Janos Pasztor, Nicholas Harrison, Ying Chen, Arunabha Ghosh, Ronny Jumeau, Carlos Nobres, Jesse Reynolds
February 2019 | Technology, Finance & Trade

Overview

This paper, written for the Carnegie Climate Geoengineering Governance Initiative (C2G2), takes stock of the governance landscape for climate geoengineering. It reviews the current status of governance measures and lays out potential steps for future governance. It addresses the issues around the governance of the two major technological categories – Solar Radiation Modification (SRM) and large-scale Carbon Dioxide Removal (CDR) – aiming to help manage global climate risk by altering climate systems on a large scale.

Source: iStock

Key Highlights

  • The recent IPCC special report on global warming of 1.5 °C noted the projected use of large-scale CDR in all pathways limiting global warming to 1.5 °C.
  • Current and potential CDR measures could have significant impacts on land, energy, water, or nutrients if deployed at large scale.

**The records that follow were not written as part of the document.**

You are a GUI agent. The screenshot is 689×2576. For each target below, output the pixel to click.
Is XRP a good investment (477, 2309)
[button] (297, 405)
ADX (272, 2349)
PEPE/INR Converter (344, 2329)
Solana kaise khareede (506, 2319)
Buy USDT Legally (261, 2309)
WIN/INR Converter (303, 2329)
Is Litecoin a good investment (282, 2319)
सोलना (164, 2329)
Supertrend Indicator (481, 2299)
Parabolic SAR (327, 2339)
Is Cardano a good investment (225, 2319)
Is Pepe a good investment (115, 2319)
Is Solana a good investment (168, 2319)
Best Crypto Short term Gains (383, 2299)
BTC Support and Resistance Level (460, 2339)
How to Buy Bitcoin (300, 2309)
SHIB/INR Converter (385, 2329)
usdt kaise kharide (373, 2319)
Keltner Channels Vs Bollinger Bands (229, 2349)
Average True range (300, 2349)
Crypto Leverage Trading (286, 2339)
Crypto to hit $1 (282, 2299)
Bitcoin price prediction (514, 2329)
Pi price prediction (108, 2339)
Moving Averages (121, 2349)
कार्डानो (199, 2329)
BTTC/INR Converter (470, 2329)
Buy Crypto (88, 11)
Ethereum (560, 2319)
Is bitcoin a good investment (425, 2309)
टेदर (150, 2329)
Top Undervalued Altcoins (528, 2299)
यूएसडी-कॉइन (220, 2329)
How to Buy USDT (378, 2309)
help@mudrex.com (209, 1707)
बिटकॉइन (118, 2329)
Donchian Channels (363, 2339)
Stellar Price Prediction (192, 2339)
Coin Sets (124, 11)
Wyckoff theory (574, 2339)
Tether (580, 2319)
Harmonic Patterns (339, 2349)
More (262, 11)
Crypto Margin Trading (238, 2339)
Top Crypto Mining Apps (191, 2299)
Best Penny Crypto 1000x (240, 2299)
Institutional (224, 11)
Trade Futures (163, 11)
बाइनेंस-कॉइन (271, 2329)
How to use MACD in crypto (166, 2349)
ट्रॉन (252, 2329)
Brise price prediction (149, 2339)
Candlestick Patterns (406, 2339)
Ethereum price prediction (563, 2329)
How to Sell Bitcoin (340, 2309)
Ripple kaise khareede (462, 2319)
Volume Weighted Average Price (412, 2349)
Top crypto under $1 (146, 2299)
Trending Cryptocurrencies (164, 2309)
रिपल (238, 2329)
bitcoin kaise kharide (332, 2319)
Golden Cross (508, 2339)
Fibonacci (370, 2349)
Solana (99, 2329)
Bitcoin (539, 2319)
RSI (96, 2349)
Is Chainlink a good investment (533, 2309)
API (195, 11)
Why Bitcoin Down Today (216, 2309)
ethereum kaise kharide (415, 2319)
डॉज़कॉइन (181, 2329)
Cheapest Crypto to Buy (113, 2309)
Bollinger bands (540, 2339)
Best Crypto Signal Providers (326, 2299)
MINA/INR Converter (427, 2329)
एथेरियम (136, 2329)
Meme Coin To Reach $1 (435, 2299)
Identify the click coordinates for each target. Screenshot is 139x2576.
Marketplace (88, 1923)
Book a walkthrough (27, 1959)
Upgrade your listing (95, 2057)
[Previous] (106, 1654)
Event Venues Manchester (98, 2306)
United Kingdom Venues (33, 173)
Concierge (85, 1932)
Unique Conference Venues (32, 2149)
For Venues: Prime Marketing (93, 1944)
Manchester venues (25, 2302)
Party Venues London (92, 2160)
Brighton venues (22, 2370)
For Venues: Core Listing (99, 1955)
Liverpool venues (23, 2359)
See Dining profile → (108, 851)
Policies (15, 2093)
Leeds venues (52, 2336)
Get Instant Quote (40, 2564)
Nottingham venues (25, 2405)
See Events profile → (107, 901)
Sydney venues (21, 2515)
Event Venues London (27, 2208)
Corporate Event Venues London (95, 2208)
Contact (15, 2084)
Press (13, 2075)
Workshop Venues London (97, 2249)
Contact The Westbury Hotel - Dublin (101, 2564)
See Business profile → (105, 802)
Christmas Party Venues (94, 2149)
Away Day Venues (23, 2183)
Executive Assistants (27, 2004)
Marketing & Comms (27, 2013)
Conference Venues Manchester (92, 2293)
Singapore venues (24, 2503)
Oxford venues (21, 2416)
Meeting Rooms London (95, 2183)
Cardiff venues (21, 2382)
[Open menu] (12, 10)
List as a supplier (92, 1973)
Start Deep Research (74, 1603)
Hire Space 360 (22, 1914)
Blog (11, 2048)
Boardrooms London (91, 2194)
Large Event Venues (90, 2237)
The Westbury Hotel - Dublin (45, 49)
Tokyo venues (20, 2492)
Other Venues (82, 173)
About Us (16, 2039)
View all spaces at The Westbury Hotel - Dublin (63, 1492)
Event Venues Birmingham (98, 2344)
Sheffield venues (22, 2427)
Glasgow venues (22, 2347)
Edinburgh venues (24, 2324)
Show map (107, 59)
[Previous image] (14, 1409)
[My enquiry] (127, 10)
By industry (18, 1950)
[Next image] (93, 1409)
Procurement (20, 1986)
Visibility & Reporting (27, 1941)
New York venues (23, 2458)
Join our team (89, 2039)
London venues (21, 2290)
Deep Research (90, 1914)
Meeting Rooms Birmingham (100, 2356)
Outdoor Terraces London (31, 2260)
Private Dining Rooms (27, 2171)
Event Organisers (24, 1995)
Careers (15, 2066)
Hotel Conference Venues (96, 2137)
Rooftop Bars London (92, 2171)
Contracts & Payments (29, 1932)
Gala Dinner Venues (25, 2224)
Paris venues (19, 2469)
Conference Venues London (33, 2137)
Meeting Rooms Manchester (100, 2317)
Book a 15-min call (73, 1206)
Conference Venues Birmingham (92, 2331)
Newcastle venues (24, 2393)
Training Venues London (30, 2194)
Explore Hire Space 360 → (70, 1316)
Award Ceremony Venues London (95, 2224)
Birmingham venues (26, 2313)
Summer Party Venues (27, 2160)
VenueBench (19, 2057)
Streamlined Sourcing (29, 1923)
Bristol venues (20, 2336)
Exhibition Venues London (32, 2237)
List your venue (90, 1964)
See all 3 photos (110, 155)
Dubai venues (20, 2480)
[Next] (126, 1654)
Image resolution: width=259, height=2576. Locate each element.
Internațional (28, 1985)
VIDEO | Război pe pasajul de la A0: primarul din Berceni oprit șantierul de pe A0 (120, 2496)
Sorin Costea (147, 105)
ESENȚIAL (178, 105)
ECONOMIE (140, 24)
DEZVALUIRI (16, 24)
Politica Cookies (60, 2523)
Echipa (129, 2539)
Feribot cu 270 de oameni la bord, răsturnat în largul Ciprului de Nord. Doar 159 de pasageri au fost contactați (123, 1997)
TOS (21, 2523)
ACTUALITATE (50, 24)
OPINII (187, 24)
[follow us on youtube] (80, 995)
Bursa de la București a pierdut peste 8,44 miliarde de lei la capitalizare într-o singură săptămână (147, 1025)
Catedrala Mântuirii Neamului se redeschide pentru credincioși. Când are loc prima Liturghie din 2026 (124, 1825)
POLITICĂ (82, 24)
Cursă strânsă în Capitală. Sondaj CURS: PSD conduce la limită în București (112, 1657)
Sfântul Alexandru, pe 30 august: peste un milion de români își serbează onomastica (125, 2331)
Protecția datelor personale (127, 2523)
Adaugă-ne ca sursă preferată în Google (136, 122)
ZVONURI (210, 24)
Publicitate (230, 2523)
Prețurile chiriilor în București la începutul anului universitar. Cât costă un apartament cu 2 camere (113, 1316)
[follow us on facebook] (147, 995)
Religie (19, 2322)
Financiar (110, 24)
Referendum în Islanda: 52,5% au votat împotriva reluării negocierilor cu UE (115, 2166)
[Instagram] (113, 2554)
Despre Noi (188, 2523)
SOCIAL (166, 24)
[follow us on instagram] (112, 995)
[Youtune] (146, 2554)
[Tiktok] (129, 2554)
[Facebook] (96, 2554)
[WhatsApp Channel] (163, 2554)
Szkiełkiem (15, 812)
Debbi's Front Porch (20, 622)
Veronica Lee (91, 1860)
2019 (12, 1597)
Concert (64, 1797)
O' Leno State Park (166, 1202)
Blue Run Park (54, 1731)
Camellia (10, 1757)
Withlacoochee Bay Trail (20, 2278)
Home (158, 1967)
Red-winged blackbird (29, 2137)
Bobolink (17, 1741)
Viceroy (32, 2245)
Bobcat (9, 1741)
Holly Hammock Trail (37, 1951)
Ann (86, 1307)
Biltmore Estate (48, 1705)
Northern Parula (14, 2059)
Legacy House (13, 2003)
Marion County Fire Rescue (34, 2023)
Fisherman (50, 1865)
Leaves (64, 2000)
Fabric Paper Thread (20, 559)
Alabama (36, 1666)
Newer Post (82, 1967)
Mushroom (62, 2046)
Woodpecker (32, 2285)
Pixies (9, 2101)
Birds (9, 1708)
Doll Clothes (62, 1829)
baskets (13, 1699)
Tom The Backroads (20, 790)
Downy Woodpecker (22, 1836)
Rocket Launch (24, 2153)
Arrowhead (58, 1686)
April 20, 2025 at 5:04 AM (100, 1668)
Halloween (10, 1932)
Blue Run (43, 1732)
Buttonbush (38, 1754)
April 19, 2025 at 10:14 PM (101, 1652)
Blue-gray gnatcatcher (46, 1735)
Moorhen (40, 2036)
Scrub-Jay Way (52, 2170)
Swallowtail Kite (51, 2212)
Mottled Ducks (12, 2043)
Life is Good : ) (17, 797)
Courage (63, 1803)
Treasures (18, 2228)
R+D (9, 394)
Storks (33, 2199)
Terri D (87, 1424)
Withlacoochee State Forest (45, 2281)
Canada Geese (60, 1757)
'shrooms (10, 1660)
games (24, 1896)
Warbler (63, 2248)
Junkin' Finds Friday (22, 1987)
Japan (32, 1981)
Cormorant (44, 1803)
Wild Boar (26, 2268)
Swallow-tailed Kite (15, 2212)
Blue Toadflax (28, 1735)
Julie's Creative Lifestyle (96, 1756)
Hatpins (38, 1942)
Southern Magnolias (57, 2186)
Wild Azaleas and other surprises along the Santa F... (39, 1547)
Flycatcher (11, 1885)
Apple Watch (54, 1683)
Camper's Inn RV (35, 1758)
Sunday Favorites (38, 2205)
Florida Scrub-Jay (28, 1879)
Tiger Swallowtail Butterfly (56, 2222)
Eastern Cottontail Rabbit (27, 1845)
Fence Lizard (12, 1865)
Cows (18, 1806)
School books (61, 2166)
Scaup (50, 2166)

Afforestation and bioenergy in particular may compete with other land-uses, and may have significant impacts on agricultural and food systems, biodiversity, and other ecosystem functions and services.
  • SRM measures face large uncertainties, including knowledge gaps, substantial risks, and institutional and social constraints to deployment related to governance, ethics, and impacts on sustainable development.
  • The ungoverned deployment of these strategies poses potentially critical environmental and geopolitical risks, and their governance will require official processes and legal instruments at all levels of government and the participation of non-state actors including the private sector and civil society.
  • At the international level, around eleven principal multilateral agreements have been identified as potentially relevant for governance of large-scale CDR or SRM, including the UN Framework Convention on Climate Change (UNFCCC), the Convention on Biological Diversity (CBD) and the London Convention and London Protocol on the Prevention of Marine Pollution by Dumping of Wastes and Other Matter 1972 (LC/LP).
  • Both CDR and SRM have also become the subject of increasing scientific and academic scrutiny over the past decade, with particular interest in risks, impacts, and governance considerations.
  • Potential next steps for governance of large-scale CDR and SRM include addressing knowledge gaps around the feasibility, costs, and benefits of geoengineering, identifying governance principles and approaches, and ensuring the support of these approaches for sustainable development to reduce negative impacts.

As the effects of global warming become increasingly apparent, governing large-scale CDR or SRM as part of broader risk management responses to climate change will become crucial.